SET DESIGN

Here’s What Oppenheimer’s Los Alamos Actually Looked Like

Much of Christopher Nolan’s new film takes place at the Los Alamos Laboratory, where the atomic bomb was developed in secret
gate to los alamos
A checkpoint into Los Alamos.Photo: Historical/Getty Images

“The main focus right off the bat was Los Alamos,” Oppenheimer production designer Ruth De Jong tells AD.Christopher Nolan had this idea of wanting to shoot on location, to rebuild the town, and what was most important to him in our early conversations was this epic plateau vista, but we weren't sure where we would be able to find it.”

Oppenheimer, the three-hour epic by Christopher Nolan, follows the life of J. Robert Oppenheimer, the so-called father of the atomic bomb. Though the movie spans 45 years of the theoretical physicist’s life, the meat of the film unfolds at the aforementioned Los Alamos National Laboratory. The site was established in 1943 by the US government—after forcibly displacing the Hispanic and indigenous populations that lived on that land and commandeering the Los Alamos Ranch School—as a locale to develop the atomic bomb in secret. In the film, the locale feels unsettling and surreal but not cartoonish, grounded in realism by De Jong’s production design.

J. Robert Oppenheimer (Cillian Murphy) walks through a recreation of Los Alamos constructed on Ghost Ranch for the Oppenheimer movie.

Photo: Melinda Sue Gordon/Universal Pictures

A photo taken in the ’40s at Los Alamos shows a wood-paneled building similar to those in the film.  

Photo: Bettmann/Getty Images

Some of that sensibility comes from using interiors at the actual Los Alamos, which still stands today, even if the exteriors at the real Los Alamos were disqualified because they no longer match the period thanks to new buildings in the surrounding area. The interiors of Oppenheimer’s house and the Fuller Lodge were shot on location, while the exteriors of Los Alamos were created at Ghost Ranch, elsewhere in New Mexico, per De Jong.

Researcher Lauren Sandoval dug up a bevy of information about the look and feel of Los Alamos during Oppenheimer’s time there to inform De Jong’s work, but even still, the end goal wasn’t to create something that was obsessively similar to the old Los Alamos. “Chris also just didn't want it to be a replica. We weren't making a documentary. As much as we wanted to be accurate, we weren't obsessed with making it a mirror,” De Jong continues. “Both Chris and I wanted this to be a very transformative experience, and we wanted to push modernity.” The lack of a diorama-esque approach is evident in the film, which isn’t showing off its period details and locales so much as it’s using those details to communicate the changing world the characters were moving through.

This gatehouse from the real-life Los Alamos might look familiar to those who’ve seen the movie. 

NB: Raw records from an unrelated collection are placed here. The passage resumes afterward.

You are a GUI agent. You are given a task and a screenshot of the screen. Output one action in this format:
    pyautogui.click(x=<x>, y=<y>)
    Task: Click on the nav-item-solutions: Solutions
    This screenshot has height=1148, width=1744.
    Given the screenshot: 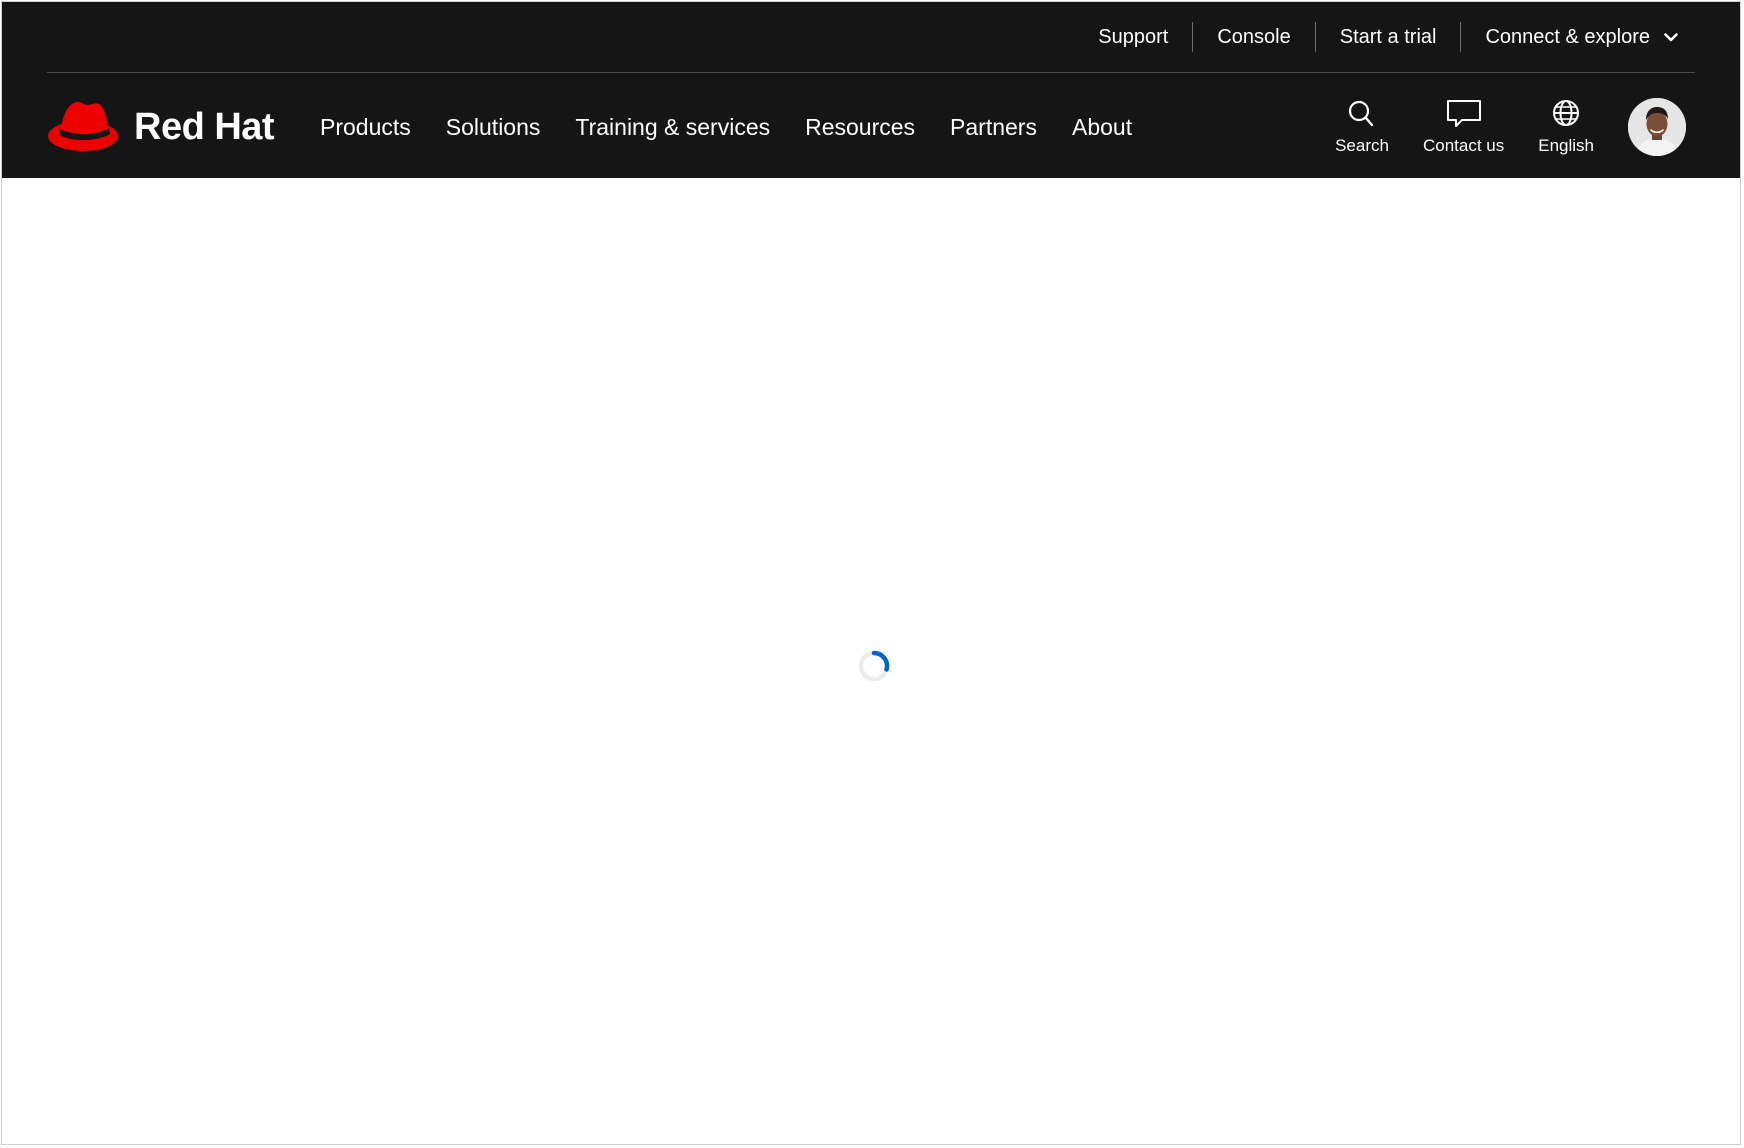 What is the action you would take?
    pyautogui.click(x=494, y=128)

Photo: Historical/Getty Images

Edward Teller (Benny Safdie) and J. Robert Oppenheimer (Cillian Murphy) stand in front of a gatehouse that bears a striking resemblance to the ’40s structure pictured above. 

Photo: Melinda Sue Gordon/Universal Pictures

“We wanted to de-gloss all of it and deglamorize all of it in a way, just have it be honest and raw and truthful and gritty and natural. I think even the way he doesn’t put a lot of makeup on all the actors [speaks to that]. Everyone loved that drive up to Ghost Ranch, our Los Alamos, because you are in the middle of nowhere, there's no modernity anywhere as far as the eye can see,” De Jong says. “You pass base camp for a second, and then you’re just in the set. We didn't allow any modern cars on set; everyone had to come to work in costume, except for the crew of course. The whole ‘show up in puffy coats and Ugg boots and rehearse’ thing [didn't happen]. It kept everyone in the film and in the world that they were making.” 

The real Los Alamos featured a lot of distracting equipment that ultimately would have been cost prohibitive to reproduce and, additionally, would have done little for the nuanced storytelling Nolan was aiming for. Instead, De Jong focused her energy on the design of the bomb specifically, giving the dynamic object room to breathe amidst the otherwise less-is-more backdrop.  In a film with such commanding performances, the understated, thoughtful sets allow the work of the actors to speak all the more clearly. 

A look at a Cyclotron in use at Los Alamos Laboratory

Photo: Historical/Getty Images

While this isn’t a photo from Los Alamos, similar security signs were reportedly on display there during World War II.